### RECORDS PROVIDED

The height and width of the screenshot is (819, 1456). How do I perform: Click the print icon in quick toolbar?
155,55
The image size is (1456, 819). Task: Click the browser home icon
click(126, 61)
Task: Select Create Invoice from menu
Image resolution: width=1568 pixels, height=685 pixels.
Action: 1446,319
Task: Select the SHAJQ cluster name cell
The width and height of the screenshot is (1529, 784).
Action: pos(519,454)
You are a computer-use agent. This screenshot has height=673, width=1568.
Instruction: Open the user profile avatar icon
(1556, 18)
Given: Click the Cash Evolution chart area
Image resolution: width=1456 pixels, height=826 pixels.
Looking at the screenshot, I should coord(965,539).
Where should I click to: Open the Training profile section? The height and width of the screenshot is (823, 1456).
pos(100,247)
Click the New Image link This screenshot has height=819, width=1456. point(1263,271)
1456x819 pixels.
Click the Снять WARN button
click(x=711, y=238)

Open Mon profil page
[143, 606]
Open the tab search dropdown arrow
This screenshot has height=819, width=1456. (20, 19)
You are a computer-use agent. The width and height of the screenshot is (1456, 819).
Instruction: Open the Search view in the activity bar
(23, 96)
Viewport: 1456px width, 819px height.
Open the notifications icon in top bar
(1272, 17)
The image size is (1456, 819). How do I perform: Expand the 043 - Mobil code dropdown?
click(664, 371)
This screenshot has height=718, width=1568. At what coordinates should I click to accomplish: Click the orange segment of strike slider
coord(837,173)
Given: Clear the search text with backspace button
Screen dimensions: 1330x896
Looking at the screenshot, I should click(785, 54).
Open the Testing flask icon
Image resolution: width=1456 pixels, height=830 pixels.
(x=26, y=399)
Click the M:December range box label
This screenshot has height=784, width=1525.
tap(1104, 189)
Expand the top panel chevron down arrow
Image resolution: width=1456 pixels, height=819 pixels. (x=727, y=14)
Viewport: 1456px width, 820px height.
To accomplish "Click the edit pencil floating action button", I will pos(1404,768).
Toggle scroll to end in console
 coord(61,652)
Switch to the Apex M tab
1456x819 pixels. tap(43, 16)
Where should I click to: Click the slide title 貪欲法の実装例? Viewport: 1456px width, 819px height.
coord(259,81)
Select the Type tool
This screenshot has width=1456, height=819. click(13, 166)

######

• [DESCRIPTION OF THE TASK] Please output all of the entries without changing a single character.

• [RESULT]
The height and width of the screenshot is (819, 1456). How do I perform: Click the print icon in quick toolbar?
155,55
The image size is (1456, 819). Task: Click the browser home icon
click(126, 61)
Task: Select Create Invoice from menu
Image resolution: width=1568 pixels, height=685 pixels.
Action: 1446,319
Task: Select the SHAJQ cluster name cell
The width and height of the screenshot is (1529, 784).
Action: pos(519,454)
You are a computer-use agent. This screenshot has height=673, width=1568.
Instruction: Open the user profile avatar icon
(1556, 18)
Given: Click the Cash Evolution chart area
Image resolution: width=1456 pixels, height=826 pixels.
Looking at the screenshot, I should coord(965,539).
Where should I click to: Open the Training profile section? The height and width of the screenshot is (823, 1456).
pos(100,247)
Click the New Image link This screenshot has height=819, width=1456. point(1263,271)
1456x819 pixels.
Click the Снять WARN button
click(x=711, y=238)

Open Mon profil page
[143, 606]
Open the tab search dropdown arrow
This screenshot has height=819, width=1456. (20, 19)
You are a computer-use agent. The width and height of the screenshot is (1456, 819).
Instruction: Open the Search view in the activity bar
(23, 96)
Viewport: 1456px width, 819px height.
Open the notifications icon in top bar
(1272, 17)
The image size is (1456, 819). How do I perform: Expand the 043 - Mobil code dropdown?
click(664, 371)
This screenshot has height=718, width=1568. At what coordinates should I click to accomplish: Click the orange segment of strike slider
coord(837,173)
Given: Clear the search text with backspace button
Screen dimensions: 1330x896
Looking at the screenshot, I should click(785, 54).
Open the Testing flask icon
Image resolution: width=1456 pixels, height=830 pixels.
(x=26, y=399)
Click the M:December range box label
This screenshot has height=784, width=1525.
tap(1104, 189)
Expand the top panel chevron down arrow
Image resolution: width=1456 pixels, height=819 pixels. (x=727, y=14)
Viewport: 1456px width, 820px height.
To accomplish "Click the edit pencil floating action button", I will pos(1404,768).
Toggle scroll to end in console
 coord(61,652)
Switch to the Apex M tab
1456x819 pixels. tap(43, 16)
Where should I click to: Click the slide title 貪欲法の実装例? Viewport: 1456px width, 819px height.
coord(259,81)
Select the Type tool
This screenshot has width=1456, height=819. click(13, 166)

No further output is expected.